** Exercise data follows **

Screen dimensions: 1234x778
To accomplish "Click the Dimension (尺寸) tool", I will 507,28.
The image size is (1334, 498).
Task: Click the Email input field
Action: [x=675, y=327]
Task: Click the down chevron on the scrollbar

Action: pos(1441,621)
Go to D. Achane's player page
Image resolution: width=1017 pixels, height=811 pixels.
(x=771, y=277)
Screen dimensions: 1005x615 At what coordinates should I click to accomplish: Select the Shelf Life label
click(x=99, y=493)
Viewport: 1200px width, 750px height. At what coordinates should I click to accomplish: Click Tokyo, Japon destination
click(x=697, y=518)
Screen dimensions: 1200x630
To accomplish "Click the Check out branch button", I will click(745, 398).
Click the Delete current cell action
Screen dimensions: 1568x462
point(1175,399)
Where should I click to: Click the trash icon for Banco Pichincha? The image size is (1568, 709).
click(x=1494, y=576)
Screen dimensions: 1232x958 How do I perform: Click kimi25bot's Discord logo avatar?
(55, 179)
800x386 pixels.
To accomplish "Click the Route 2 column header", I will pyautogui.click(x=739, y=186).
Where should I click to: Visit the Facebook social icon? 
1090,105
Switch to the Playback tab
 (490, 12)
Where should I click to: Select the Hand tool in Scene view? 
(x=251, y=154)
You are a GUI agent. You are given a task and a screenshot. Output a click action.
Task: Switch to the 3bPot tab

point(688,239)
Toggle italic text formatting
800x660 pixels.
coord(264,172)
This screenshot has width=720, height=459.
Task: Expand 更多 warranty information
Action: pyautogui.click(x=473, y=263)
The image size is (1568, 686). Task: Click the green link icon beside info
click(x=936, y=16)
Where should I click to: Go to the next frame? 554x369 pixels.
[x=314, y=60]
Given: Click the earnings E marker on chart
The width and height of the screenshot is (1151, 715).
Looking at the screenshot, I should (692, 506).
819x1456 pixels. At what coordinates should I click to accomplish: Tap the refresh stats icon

** End of Exercise data **

In full and word for word, restate the data.

Screen dimensions: 1234x778
To accomplish "Click the Dimension (尺寸) tool", I will 507,28.
The image size is (1334, 498).
Task: Click the Email input field
Action: [x=675, y=327]
Task: Click the down chevron on the scrollbar

Action: pos(1441,621)
Go to D. Achane's player page
Image resolution: width=1017 pixels, height=811 pixels.
(x=771, y=277)
Screen dimensions: 1005x615 At what coordinates should I click to accomplish: Select the Shelf Life label
click(x=99, y=493)
Viewport: 1200px width, 750px height. At what coordinates should I click to accomplish: Click Tokyo, Japon destination
click(x=697, y=518)
Screen dimensions: 1200x630
To accomplish "Click the Check out branch button", I will click(745, 398).
Click the Delete current cell action
Screen dimensions: 1568x462
point(1175,399)
Where should I click to: Click the trash icon for Banco Pichincha? The image size is (1568, 709).
click(x=1494, y=576)
Screen dimensions: 1232x958 How do I perform: Click kimi25bot's Discord logo avatar?
(55, 179)
800x386 pixels.
To accomplish "Click the Route 2 column header", I will pyautogui.click(x=739, y=186).
Where should I click to: Visit the Facebook social icon? 
1090,105
Switch to the Playback tab
 (490, 12)
Where should I click to: Select the Hand tool in Scene view? 
(x=251, y=154)
You are a GUI agent. You are given a task and a screenshot. Output a click action.
Task: Switch to the 3bPot tab

point(688,239)
Toggle italic text formatting
800x660 pixels.
coord(264,172)
This screenshot has width=720, height=459.
Task: Expand 更多 warranty information
Action: pyautogui.click(x=473, y=263)
The image size is (1568, 686). Task: Click the green link icon beside info
click(x=936, y=16)
Where should I click to: Go to the next frame? 554x369 pixels.
[x=314, y=60]
Given: Click the earnings E marker on chart
The width and height of the screenshot is (1151, 715).
Looking at the screenshot, I should (692, 506).
819x1456 pixels. At what coordinates should I click to accomplish: Tap the refresh stats icon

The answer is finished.